Their results are published here.

Software versions of artificial neural networks have existed for quite some time in the form of voice and facial recognition, but computer simulated neural networks are far more resource taxing and highly inefficient: Google once performed an experiment in which 16,000 processors ran for three days before the underlying software was able to learn to recognize cats images it studied because so many transistors are needed to represent a single synapse. On the contrary, physical memristors are far more energy efficient. “Even on a 30 nm process, it would be possible to place 25 million cells in a square centimeter, with 10,000 synapses on each cell. And all that would dissipate about a Watt,” explains Ars’ John Timmer.

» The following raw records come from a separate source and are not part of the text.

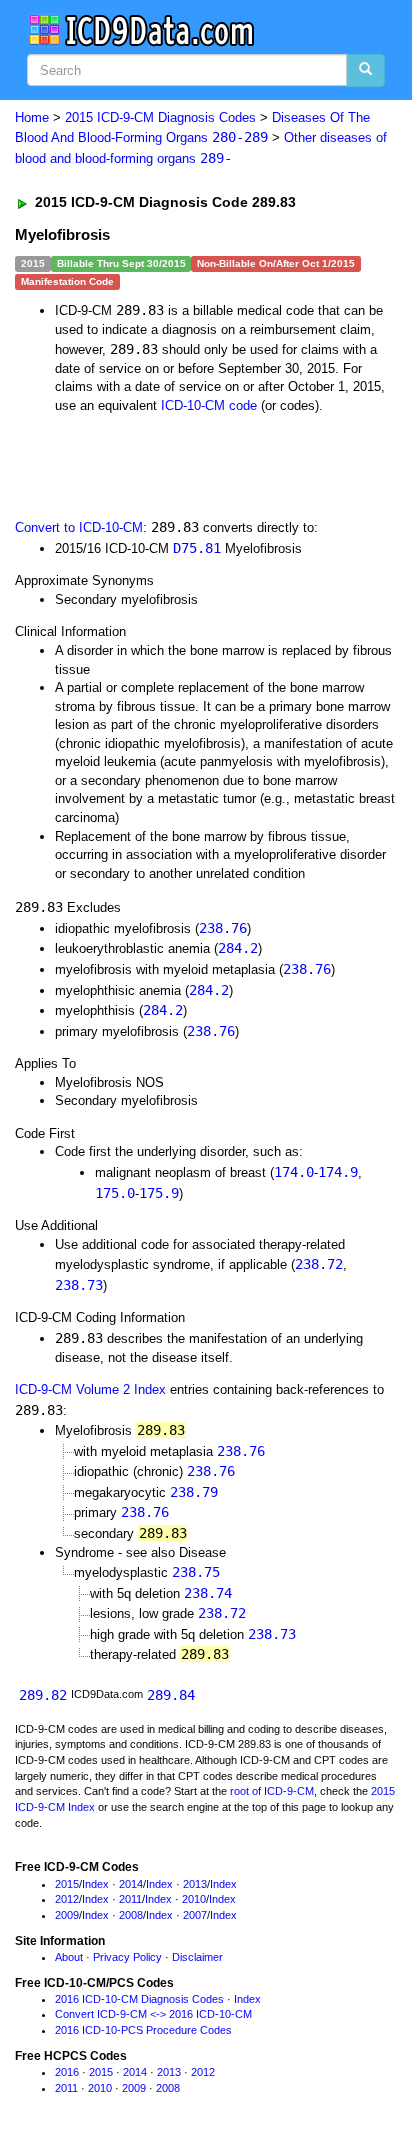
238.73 (79, 1285)
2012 (67, 1899)
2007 (195, 1915)
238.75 (196, 1572)
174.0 (294, 1172)
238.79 (194, 1492)
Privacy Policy (127, 1957)
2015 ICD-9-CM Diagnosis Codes (160, 117)
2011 (130, 1899)
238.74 (208, 1593)
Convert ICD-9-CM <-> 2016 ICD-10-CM (153, 2014)
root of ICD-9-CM (272, 1791)
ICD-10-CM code (209, 405)
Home (32, 117)
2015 (67, 1884)
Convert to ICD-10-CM (79, 527)
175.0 (115, 1193)
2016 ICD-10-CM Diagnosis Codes (139, 1999)
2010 (194, 1899)
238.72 (319, 1264)
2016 (67, 2072)
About (69, 1957)
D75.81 (197, 548)
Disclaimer (197, 1957)
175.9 (159, 1193)
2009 (67, 1915)
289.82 (43, 1695)
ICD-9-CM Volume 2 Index (90, 1389)
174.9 (338, 1172)
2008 (131, 1915)
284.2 (238, 948)
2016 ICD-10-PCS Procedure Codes (143, 2030)
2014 (131, 1884)
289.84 (171, 1695)
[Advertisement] (160, 465)
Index (95, 1884)
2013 (195, 1884)
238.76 (223, 928)
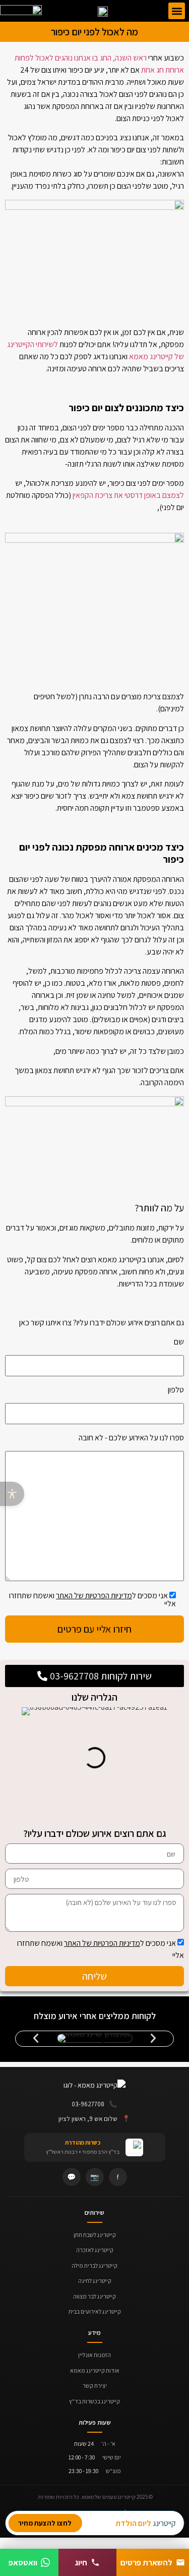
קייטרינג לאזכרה (94, 2250)
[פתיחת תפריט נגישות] (12, 1494)
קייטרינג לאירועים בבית (95, 2311)
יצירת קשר (95, 2385)
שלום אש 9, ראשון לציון (94, 2118)
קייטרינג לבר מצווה (94, 2296)
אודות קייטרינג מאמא (94, 2370)
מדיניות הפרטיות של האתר (102, 1943)
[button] (176, 11)
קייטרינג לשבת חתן (95, 2234)
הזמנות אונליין (94, 2355)
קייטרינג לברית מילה (94, 2265)
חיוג (81, 2562)
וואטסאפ (23, 2562)
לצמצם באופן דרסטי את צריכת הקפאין (128, 495)
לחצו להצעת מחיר (45, 2523)
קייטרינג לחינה (94, 2280)
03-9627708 (94, 2103)
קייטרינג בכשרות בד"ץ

But the SBUC team thinks they’ve found a solution: Using a combine of aluminum oxide and titanium dioxide (Al2O3 and TIO2) to form the memristors rather than a single metal oxide. After testing a thorough range of titanium dioxide compositions with corresponding aluminum oxide compounds adjusted for layer thickness, the team found the right layer-thickness combination that then allowed them to create a neural network. By introducing this compound to traditional circuitry linked through a grid of wiring, memristors were able to form at each right angle formed by traditional circuitry arrange in a grid of wiring.

The resulting neural network was then trained to identify the letters V,N, and Z, as well as the possibility of single-pixel errors. Not only did it accomplish this after the first run through the training, but the processing time continuously improved after each attempt. Of course, the system only used a 12-by-12 memristor grid, so capacity was limited, but upsizing the grid will have significant impact.

Robert Legenstein, an associate professor at Graz University of Technology in Austria, writes: “If this design can be scaled up to large network sizes, it will affect the future of computing … Laptops, mobile phones and robots could include ultra-low-power neuromorphic chips that process visual, auditory and other types of sensory information.”